In the data below, the copy begins at the line containing "Screen dimensions: 768x915" and runs through the last line; repeat those lines exactly, minus the pictures.

----- Data supplied -----

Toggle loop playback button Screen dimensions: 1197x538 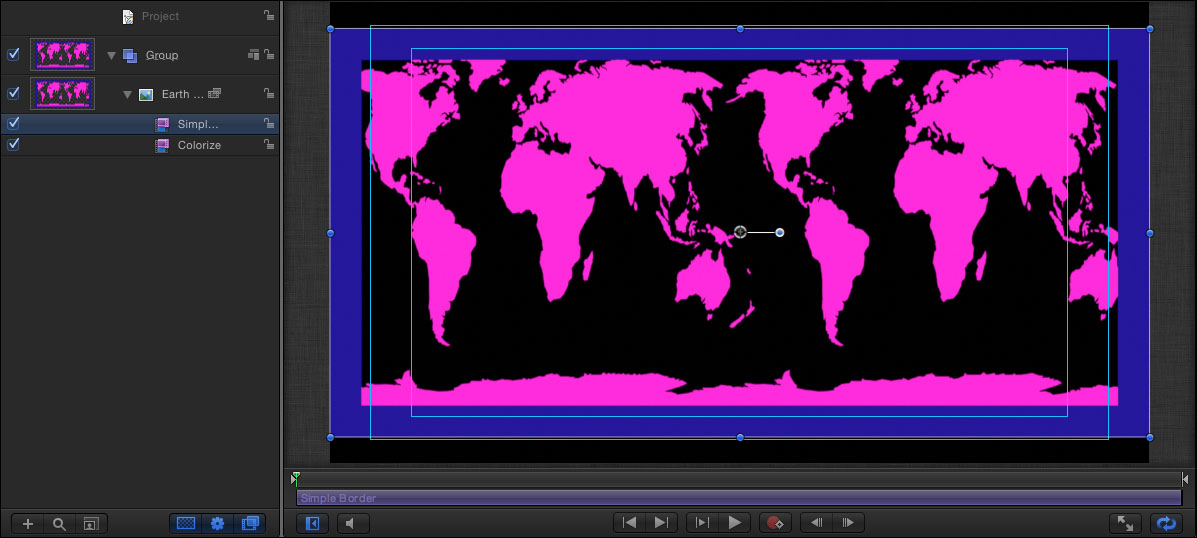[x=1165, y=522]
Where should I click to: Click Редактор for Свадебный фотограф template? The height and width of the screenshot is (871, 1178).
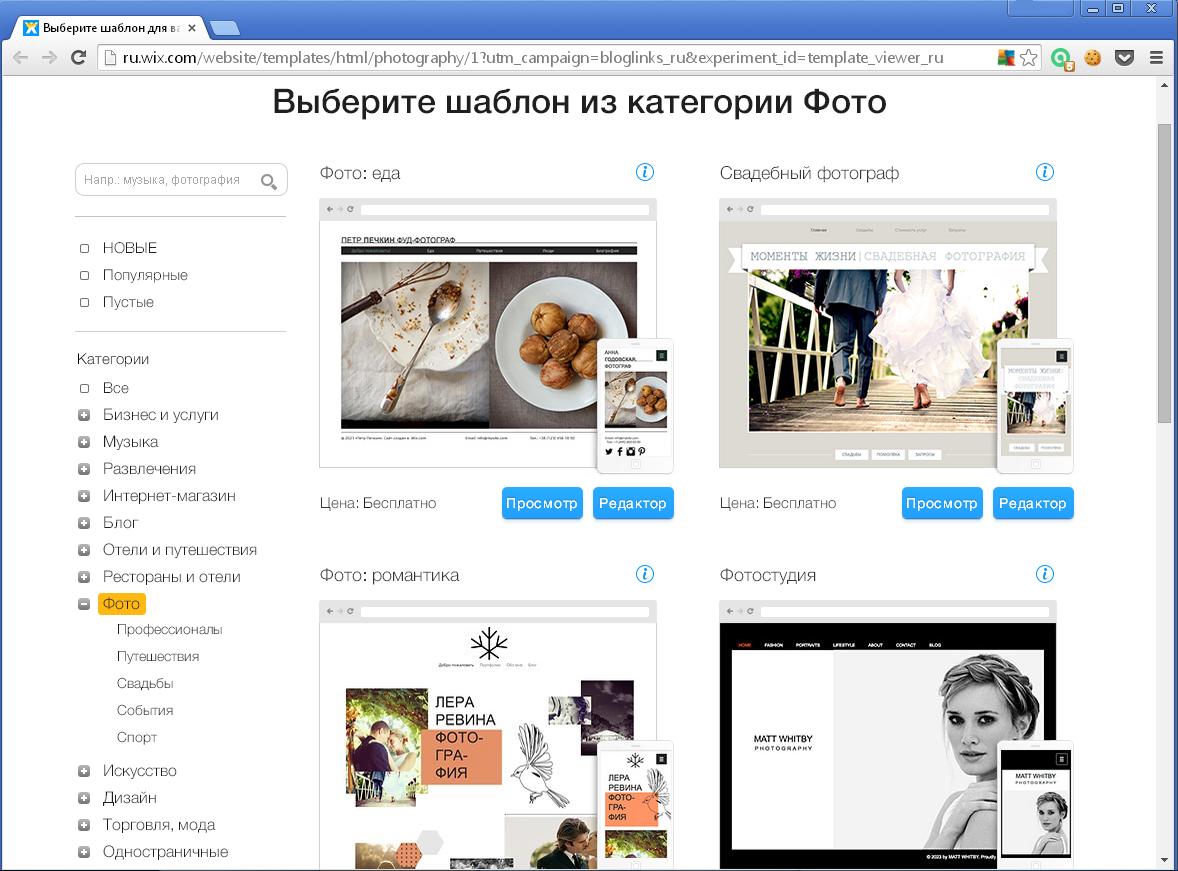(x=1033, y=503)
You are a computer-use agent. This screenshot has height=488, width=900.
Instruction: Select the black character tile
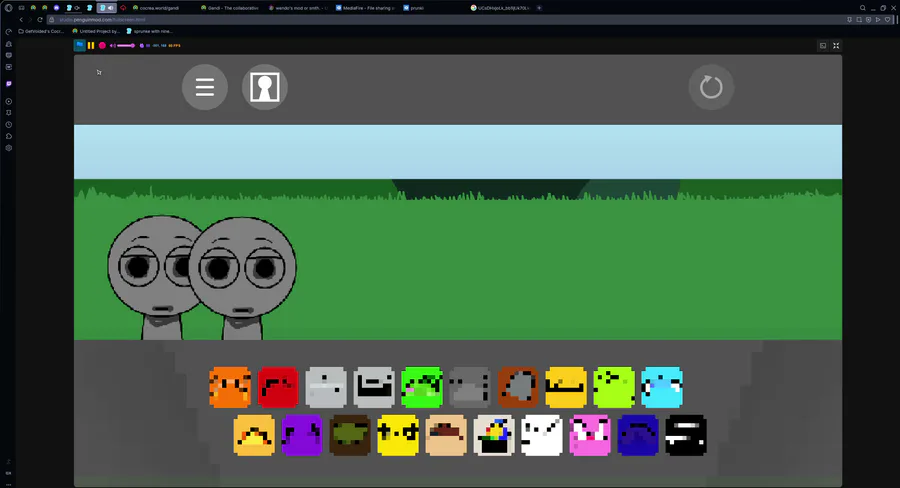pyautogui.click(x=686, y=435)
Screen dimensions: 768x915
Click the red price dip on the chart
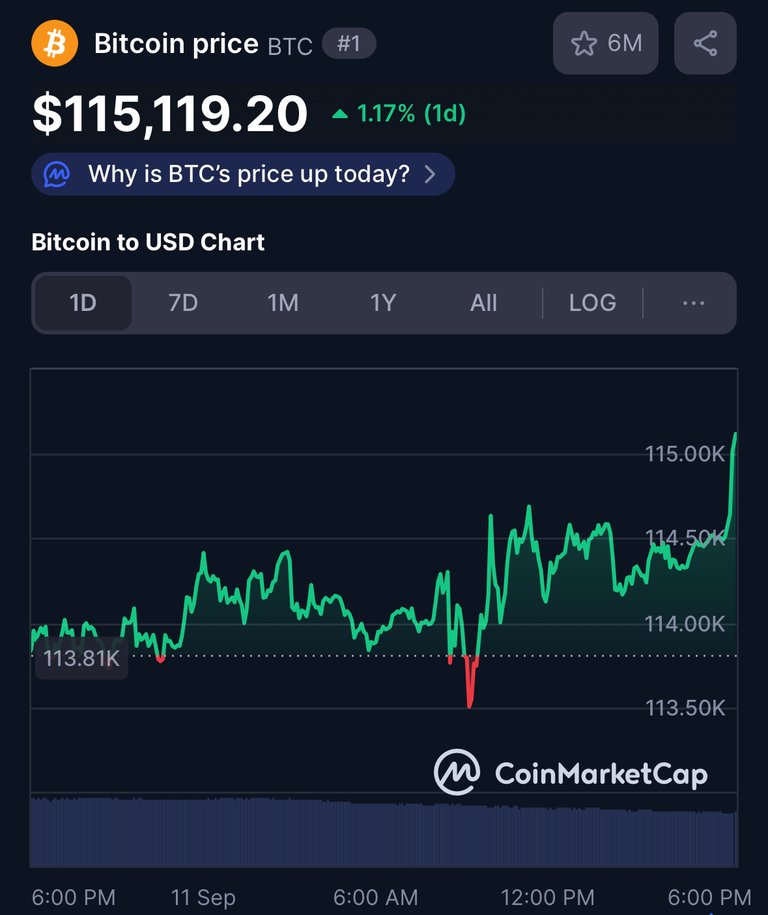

-----

▶ Reply to the task
Screen dimensions: 768x915
Click the red price dip on the chart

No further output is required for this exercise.